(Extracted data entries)
┌────────

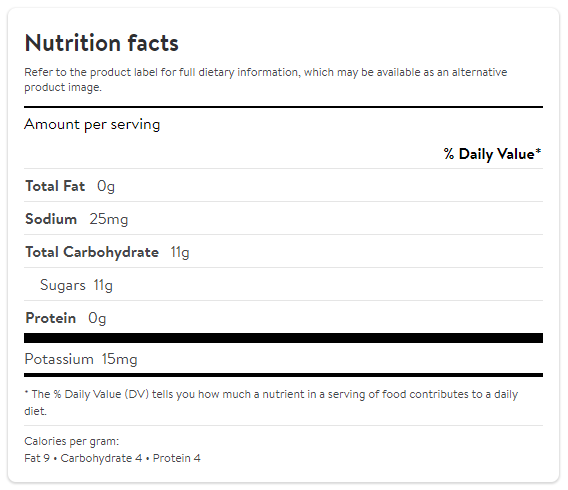Click the Carbohydrate 4 calorie value

101,458
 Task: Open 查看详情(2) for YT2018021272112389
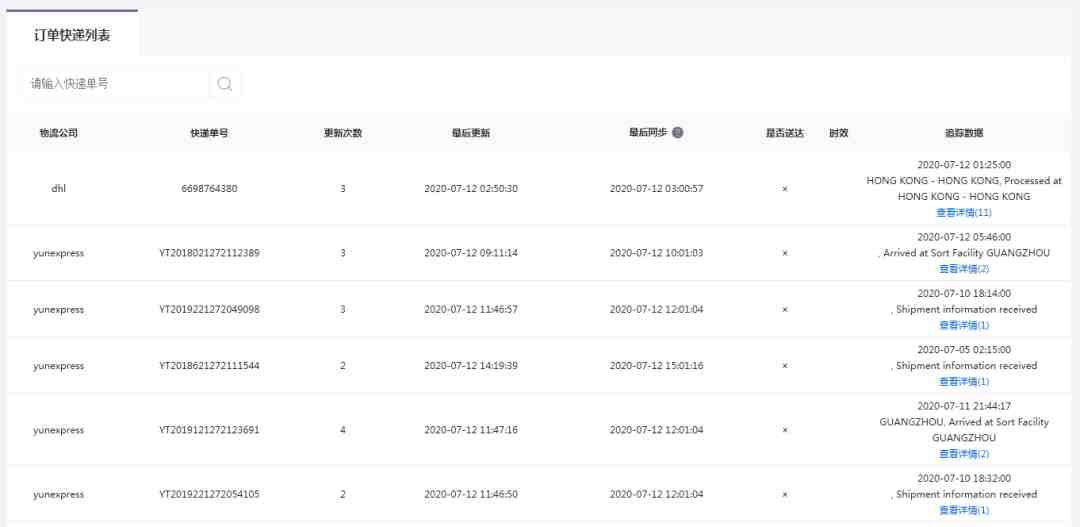(x=964, y=268)
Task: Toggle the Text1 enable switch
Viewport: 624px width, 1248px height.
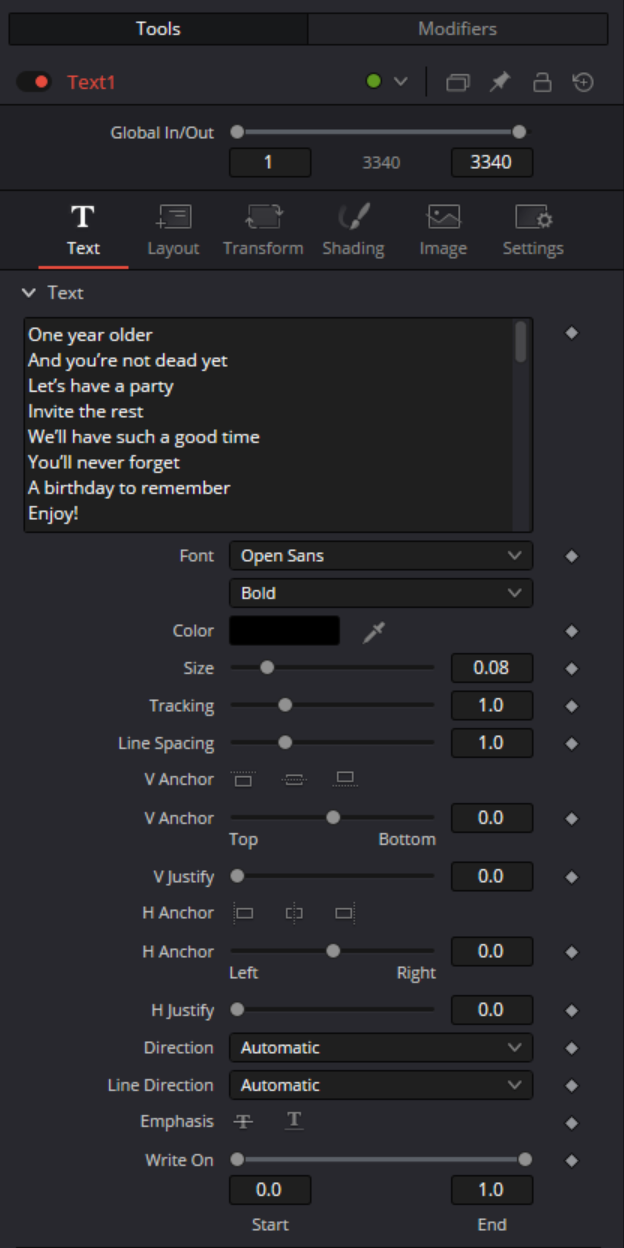Action: tap(34, 82)
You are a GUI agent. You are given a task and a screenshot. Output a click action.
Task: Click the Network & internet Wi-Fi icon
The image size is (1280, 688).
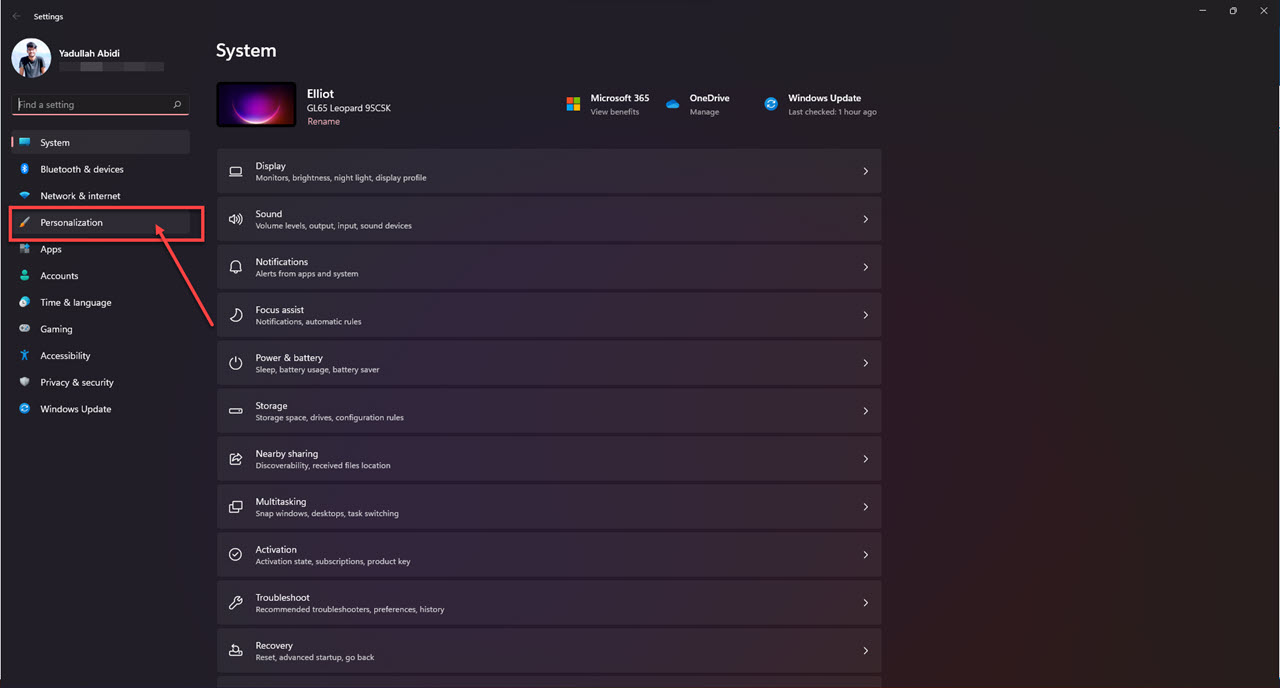tap(25, 196)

└────────

__Work instruction__: Please reproduce, word for word, only the lines from the line that holds "Viewport: 624px width, 1248px height." through the final line of the entries above, omitting any pictures.

__Answer area__:
Viewport: 624px width, 1248px height.
Action: tap(34, 82)
You are a GUI agent. You are given a task and a screenshot. Output a click action.
Task: Click the Network & internet Wi-Fi icon
The image size is (1280, 688).
tap(25, 196)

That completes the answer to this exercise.